MINUTEMAN STATUE IN CONCORD, MASSACHUSETTS

UMI & HARDY STREET ROUNDABOUT & COMMEMORATIVE PLAQUE WITH SUGAR INDUSTRY HISTORY

In June 2021, we travelled to Massachusetts to meet with several of my Colby College friends and their spouses. Our 50th college reunion had been cancelled for the second year in a row due to the Covid pandemic. But we were all vaccinated, healthy and feeling safe if we followed precautions.

Our destination was the 300-year-old Old Wayside Inn in Sudbury, Mass. This State (1967) and National (1973) Historic Landmark and Historic District. It was first established in 1716 as an Inn along the Old Post Road. It is now the oldest inn operating in the United States, nestled in the center of an idyllic 100-acre property that is pure New England countryside. Henry Wadsworth Longfellow wrote the tales that made the Wayside Inn famous (1863).

The food was outstanding as were our walks along the grounds. Nine other historic buildings are preserved there, including a Grist Mill (which still makes cornmeal and flour); the Martha-Mary Chapel; one-room red school house (believed to be of Mary Had a Little Lamb fame); three period style museum rooms with objects related to colonial life in a rural farming community, artifacts of the How family who managed the inn from the 1600s to 1861. It was called How’s Inn or Red Horse Tavern, in deference to its logo and became The Wayside Inn in 1863 after Longfellow published his tales. It was purchased in 1897 by Edward Rivers Lemon, a wool merchant who set out to operate the inn as a “retreat for literary pilgrims” and a mecca for artists.

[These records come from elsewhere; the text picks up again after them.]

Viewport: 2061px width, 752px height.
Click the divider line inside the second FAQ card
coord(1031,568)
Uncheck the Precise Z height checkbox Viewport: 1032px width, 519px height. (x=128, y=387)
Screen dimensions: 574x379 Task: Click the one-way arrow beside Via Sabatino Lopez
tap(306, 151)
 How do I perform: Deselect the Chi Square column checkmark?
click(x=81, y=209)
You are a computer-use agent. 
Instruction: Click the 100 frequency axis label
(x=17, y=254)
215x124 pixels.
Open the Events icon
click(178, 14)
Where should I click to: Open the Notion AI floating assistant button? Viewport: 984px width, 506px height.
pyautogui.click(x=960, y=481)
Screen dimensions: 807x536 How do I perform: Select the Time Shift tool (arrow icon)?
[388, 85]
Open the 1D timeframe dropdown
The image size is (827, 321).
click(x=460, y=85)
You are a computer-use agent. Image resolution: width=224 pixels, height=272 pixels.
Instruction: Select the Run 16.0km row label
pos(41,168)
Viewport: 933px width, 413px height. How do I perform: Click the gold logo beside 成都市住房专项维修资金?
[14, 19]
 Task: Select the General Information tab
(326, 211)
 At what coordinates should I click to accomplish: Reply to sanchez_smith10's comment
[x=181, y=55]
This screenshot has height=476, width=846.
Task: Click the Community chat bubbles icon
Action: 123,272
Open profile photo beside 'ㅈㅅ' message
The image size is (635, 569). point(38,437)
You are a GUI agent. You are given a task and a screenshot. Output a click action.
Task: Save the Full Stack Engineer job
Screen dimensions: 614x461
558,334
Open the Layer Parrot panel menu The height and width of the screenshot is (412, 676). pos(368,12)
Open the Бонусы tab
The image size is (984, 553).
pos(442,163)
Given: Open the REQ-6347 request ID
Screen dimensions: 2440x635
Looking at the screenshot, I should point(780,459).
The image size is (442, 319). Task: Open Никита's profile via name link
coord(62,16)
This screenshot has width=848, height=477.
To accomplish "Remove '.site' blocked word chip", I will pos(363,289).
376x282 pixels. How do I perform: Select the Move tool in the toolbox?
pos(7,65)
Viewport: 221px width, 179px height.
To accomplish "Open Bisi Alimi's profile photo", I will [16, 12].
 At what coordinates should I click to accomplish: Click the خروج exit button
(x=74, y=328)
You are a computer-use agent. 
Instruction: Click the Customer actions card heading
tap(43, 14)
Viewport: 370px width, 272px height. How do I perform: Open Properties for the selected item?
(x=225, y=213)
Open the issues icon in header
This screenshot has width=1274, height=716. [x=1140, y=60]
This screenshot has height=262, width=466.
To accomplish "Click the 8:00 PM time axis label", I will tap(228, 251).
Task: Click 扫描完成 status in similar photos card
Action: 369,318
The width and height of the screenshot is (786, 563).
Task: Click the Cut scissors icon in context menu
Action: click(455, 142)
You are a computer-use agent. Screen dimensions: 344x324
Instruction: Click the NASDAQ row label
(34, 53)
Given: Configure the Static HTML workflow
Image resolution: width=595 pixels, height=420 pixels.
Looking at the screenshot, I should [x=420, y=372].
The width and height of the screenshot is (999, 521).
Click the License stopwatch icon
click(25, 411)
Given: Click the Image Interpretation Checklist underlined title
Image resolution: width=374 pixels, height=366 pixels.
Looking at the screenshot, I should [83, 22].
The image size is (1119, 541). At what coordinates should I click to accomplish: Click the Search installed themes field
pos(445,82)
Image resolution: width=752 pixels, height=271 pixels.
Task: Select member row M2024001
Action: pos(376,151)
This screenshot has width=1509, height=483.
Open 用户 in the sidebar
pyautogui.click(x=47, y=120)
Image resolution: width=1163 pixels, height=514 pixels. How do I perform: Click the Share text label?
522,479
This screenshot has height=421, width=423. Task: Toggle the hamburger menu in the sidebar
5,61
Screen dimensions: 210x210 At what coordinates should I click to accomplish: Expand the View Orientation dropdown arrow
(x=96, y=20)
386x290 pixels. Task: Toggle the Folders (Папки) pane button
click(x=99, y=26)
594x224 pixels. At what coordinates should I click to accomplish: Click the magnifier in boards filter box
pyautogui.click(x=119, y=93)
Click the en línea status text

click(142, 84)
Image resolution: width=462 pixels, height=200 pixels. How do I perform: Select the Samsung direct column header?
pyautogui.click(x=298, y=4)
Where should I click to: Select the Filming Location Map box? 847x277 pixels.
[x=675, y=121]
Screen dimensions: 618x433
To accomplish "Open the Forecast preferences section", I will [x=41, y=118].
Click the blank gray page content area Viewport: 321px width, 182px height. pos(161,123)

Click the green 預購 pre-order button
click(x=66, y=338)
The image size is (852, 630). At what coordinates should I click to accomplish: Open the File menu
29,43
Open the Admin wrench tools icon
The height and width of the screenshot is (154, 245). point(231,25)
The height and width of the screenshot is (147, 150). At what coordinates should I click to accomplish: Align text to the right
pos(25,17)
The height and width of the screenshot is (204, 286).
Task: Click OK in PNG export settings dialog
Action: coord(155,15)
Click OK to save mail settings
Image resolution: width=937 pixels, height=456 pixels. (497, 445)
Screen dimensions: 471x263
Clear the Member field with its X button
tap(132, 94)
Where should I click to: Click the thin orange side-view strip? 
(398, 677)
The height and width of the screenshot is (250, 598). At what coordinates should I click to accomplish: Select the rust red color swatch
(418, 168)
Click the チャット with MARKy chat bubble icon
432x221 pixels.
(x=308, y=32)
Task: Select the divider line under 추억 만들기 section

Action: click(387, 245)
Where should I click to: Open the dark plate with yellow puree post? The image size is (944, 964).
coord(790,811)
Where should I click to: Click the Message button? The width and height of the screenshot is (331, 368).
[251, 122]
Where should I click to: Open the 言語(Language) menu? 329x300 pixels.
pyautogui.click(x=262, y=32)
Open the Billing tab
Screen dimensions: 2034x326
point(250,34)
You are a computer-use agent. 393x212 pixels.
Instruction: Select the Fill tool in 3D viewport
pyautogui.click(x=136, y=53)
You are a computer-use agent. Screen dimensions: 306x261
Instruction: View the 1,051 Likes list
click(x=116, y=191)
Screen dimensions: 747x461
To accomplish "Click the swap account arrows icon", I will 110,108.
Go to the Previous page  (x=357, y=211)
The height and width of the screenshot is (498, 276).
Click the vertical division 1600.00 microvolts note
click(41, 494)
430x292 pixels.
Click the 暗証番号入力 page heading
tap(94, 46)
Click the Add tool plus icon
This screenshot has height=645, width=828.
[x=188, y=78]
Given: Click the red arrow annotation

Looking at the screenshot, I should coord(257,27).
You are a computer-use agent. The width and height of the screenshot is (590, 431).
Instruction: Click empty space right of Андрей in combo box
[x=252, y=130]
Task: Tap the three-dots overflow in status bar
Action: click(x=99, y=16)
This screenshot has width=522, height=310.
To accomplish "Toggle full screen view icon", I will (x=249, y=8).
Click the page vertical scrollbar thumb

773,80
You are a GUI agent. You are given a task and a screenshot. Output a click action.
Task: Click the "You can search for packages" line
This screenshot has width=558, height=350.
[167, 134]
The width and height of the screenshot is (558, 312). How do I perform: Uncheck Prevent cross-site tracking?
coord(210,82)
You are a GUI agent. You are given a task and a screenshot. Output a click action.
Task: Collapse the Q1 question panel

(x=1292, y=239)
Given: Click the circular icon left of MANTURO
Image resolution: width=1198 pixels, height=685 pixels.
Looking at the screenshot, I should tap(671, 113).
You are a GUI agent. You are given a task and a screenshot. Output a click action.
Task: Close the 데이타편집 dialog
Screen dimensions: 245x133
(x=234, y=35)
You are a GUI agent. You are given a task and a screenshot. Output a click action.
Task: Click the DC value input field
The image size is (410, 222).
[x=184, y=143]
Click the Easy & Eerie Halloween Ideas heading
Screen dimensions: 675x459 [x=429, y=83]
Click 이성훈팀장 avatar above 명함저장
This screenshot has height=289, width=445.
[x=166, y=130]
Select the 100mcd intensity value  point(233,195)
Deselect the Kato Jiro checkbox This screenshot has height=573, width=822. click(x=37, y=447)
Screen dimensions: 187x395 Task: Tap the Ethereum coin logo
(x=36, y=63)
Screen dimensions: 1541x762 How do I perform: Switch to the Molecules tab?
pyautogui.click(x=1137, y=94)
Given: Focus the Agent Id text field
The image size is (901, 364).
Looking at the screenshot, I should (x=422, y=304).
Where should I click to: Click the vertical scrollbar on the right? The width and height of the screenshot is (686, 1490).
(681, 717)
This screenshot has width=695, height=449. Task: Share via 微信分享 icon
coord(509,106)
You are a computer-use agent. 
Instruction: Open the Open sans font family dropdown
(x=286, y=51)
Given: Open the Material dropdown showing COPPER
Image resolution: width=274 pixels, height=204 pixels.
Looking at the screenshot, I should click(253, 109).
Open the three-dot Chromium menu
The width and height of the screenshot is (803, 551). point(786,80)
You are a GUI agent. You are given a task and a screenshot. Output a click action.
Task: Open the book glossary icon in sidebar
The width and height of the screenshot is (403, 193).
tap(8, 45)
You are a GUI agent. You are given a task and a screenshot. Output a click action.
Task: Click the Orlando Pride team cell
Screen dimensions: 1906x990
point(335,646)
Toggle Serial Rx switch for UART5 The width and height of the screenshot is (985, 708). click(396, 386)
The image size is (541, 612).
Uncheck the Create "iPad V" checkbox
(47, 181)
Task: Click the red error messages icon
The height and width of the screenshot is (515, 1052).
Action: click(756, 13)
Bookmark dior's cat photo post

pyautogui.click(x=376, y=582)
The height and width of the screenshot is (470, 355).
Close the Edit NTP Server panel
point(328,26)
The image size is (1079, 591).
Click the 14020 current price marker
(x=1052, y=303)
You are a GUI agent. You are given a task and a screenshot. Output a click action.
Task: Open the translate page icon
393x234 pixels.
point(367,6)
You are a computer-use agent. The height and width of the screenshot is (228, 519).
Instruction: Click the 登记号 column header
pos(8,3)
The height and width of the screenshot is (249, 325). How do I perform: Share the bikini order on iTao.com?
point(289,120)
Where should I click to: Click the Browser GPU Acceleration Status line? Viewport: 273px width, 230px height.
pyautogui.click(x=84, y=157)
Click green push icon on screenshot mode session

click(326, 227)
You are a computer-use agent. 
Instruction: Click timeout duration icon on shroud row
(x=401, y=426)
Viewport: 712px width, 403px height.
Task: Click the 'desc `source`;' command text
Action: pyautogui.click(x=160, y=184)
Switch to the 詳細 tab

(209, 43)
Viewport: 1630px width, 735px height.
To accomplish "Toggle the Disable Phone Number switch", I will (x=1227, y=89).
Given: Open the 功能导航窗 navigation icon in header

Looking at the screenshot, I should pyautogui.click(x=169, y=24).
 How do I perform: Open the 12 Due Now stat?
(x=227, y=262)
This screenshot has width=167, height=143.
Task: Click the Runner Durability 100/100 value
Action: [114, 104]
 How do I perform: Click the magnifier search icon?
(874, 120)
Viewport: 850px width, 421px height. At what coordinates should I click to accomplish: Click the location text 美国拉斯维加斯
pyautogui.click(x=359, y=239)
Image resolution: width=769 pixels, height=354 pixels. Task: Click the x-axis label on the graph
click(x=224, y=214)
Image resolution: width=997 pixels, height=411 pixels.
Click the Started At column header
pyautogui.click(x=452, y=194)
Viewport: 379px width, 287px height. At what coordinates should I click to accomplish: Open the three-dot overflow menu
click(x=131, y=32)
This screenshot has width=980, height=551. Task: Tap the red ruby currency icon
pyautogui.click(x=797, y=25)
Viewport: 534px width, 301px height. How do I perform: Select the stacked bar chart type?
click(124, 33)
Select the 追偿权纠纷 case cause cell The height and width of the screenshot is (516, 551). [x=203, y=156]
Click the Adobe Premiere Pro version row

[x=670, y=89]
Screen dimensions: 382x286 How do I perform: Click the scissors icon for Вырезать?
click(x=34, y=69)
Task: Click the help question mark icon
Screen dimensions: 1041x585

In 1923 Henry Ford bought the inn, and surrounding acreage. Shortly before his death in 1946 it was placed into a non-profit with a Board of Trustees made up of Ford family members. The property transitioned away from the family and now is managed by a nonprofit organization by the Ford family to be preserved for posterity.

On our second day of the mini-reunion, Debbie Hawks Kelly, a native of Concord Mass, arranged a tour of the Minuteman National Historical Park. Among the highlights where we stopped for picture-taking was the Minuteman Statue, perhaps one of the country’s most recognizable. Here we find Revolutionary history. The Minute Man is prominently located at west side of the North Bridge crossing the Concord River, the site where 500 militiamen defeated three companies of British soldiers.

The statue is an 1874 sculpture of a farmer-soldier in three-cornered hat and carrying a musket in his right hand and touching a plow with his left, was created by Daniel Chester French. French was a relatively inexperienced artist who live in Concord, at the time. French went on to create many other famous figures such as the figure in the Lincoln Memorial in Washington DC., the Melvin Memorial in Sleepy Hollow Cemetery, seated John Harvard at Harvard University, the equestrian statue of Joseph Hooker at the Massachusetts State Capitol and one of Commodore George H. Perkins at the New Hampshire State House, The Longfellow Memorial in Cambridge, Wendall Phillips in Boston Public Garden, and Head of Victory at Berkshire Museum in Pittsfield, Mass.

The statue was commissioned in 1871 by the Town of Concord for $1,000 (from a bequeath of Ebenezer Hubbard) to replace a granite obelisk which was moved. Originally intended to be made of stone, and loosely based on the Apollo Belvedere statue, French’s clay model was cast in plaster, sent to the Ames Foundry in Chicopee, Mass and cast in bronze from melted down Civil War cannon.

It was unveiled at the centennial celebration) April 19, 1875) with President Ulysses S. Grant, Henry Wadsworth Longfellow and Ralph Waldo Emerson in attendance.

The seven-foot-high granite base has carved the first stanza of Emerson’s “Concord Hymn” for the 200th anniversary celebration.

By the rude bridge that arched the flood,
Their flag to April’s breeze unfurled,
Here once the embattled farmers stood,
And fired the shot heard round the world.

Following a bomb-threat, a mold of the statue was commissioned in 1975 by the National Park Service to Cascieri and diBaccari Studio of Boston as a precaution against loss, destruction or other harm. However, the mold was never created; rather, plaster of paris casts were made consisting of the torso and musket lock, as well as the plow are stored for safekeeping. Smaller casted pieces include the musket butt, barrel, hands and other items.

A similar figure is found in Lexington, Mass known as the Lexington Minuteman stands at the town green. It is the creation of Henry Hudson Kitson and was installed in 1990 at the 125th anniversary of the battle.

The Army National Guard, considered citizen soldiers, like the minutemen, sought to duplicate the minuteman statue from the casts by making a silicon mold and to place it at the National Guard Joint Force Headquarters at Defense Supply Center Richmond, Virginia. The town of Concord turned down this request because they felt it would weaken the strong bond between the statue, the place, and the singular battle. Broader use of the symbol would be inappropriate. Instead, a different statue was made, modeled on a guardsman and unveiled on May 14, 2018.